It was recently reported that Facebook will allow users to “to designate a friend or family member to be your Facebook estate executor and manage your account when you're dead.” This “legacy contact” will be able to manage the decedent’s Facebook page, download photographs, make postings, and respond to “friend” requests. While this is welcome news to many, it got me thinking about whether such service-specific estate representatives are necessary, and, on the other hand, whether limitations imposed on the service-specific “executor” are necessarily enforceable.
With the growth of technology, more and more individuals have an online presence. Most often, this includes the creation of substantial amounts of property in the digital world, such as photographs, essays (blogs), videos, audio recordings, and communications (e-mail, Twitter messages, etc.). While not delving into issues of copyright law, internet security or technological feasibility, I would like to share my thoughts on what New York’s current estate administration rules may have to say about these issues.
First and foremost, a decedent’s "Estate" is deemed to be “[t]he interest which a person has in property” under Estates, Powers, and Trusts Law (EPTL) §1-2.6(a); and “property” is defined as “anything that may be the subject of ownership, and is real [i.e. real estate] or personal property” under EPTL §1-2.15 and Surrogates Court Procedure Act (SCPA) §103(44). I am not aware of any New York cases interpreting these definitions with regard to access to (or distribution of) “digital” property, but I think these definitions are surely broad enough to encompass it.

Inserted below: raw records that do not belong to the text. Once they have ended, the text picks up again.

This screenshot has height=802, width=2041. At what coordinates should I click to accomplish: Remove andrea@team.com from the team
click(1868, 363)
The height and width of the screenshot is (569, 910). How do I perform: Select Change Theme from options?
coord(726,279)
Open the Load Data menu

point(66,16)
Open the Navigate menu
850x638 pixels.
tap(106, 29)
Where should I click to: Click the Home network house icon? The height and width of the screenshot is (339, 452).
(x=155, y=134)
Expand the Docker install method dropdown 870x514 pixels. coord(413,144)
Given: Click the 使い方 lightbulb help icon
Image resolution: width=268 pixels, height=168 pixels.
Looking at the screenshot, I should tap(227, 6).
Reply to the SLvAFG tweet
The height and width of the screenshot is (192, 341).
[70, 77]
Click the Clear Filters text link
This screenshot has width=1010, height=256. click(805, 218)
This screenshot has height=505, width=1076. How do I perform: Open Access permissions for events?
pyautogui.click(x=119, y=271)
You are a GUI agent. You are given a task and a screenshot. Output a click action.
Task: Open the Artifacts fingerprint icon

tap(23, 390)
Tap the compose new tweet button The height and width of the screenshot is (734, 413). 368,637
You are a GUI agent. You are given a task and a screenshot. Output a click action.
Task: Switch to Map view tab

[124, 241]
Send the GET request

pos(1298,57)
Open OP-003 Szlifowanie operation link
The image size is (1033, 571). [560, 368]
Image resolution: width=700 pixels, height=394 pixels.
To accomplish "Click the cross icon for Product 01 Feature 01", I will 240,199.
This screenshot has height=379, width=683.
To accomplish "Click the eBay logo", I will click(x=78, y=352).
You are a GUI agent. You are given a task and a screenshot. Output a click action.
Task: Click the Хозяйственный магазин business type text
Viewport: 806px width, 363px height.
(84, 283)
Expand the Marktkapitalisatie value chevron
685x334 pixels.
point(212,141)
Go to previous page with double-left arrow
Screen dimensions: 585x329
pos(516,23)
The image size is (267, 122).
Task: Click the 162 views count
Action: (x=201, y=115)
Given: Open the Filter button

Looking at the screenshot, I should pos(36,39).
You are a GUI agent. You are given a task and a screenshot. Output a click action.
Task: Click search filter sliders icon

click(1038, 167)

Once a person is designated the executor of an estate (by being granted “Letters Testamentary”), one of his or her principle duties and rights is to, “…acquire the remaining undivided interest in the property of an estate or trust in which the fiduciary, in his fiduciary capacity, holds an undivided interest.” See EPTL §11-1.1(b)(2). Additionally, under EPTL §11-1.1(c), a court “may authorize the fiduciary to exercise any other power which in the judgment of the court is necessary for the proper administration of the estate or trust.” In sum, this means that it is the responsibility and right of the executor of an estate, to take possession of all property of the estate, so as to pay necessary debts and taxes, and transfer the remaining property to the proper recipients (the heirs or beneficiaries). If a person states in his or her Will that “all my property goes to my wife”, arguably, even digital property should be so distributed.
But what if Facebook, Google, Twitter or some other e-mail service or website refuses to transfer a decedent’s accounts to the custody and control of a properly-appointed executor? I think our law is currently broad enough to address that as well. Under SCPA §2103, an executor “may present to the court … a petition showing ... that any property as defined in §103 or the proceeds or value thereof which should be paid or delivered to him is (a) in the possession or control of a person who withholds it from him, … or (b) within the knowledge or information of a person who refuses to impart knowledge or information he may have concerning it or to disclose any other fact which will aid the petitioner in making discovery of the property …” If the court is satisfied that there are reasonable grounds to order an examination of the “withholding” party, “it must make an order accordingly.” Additionally, “the court may issue a citation to the person alleged to be in possession or control of the property to [explain] why he should not deliver such property or its proceeds or value.” This type of §2103 motion has been successfully made of individuals for the return of “a car, musical equipment, computers, software, a copy machine, furniture, sporting equipment and memorabilia, family photographs and a cell phone” (In re Estate of Fenlon, 95 A.D.3d 1406, 1407, 942 N.Y.S.2d 908, 909 (2012)).
Of course, qualifying as the executor or administrator of an estate, demanding access to the decedent’s online accounts, and then compelling the divulging of those digital properties through a Surrogate’s Court §2103 proceeding can be both time-consuming and expensive. Certainly, it would be better to appoint such a “legacy contact” with Facebook (and other online services one uses). But if doing so, it is imperative to make sure that the "legacy contact" is not a different person from that which you appointed as an executor in your Will. Otherwise, your executor could have the same problems accessing the accounts holding your digital properties as if there were no “legacy contact” named at all.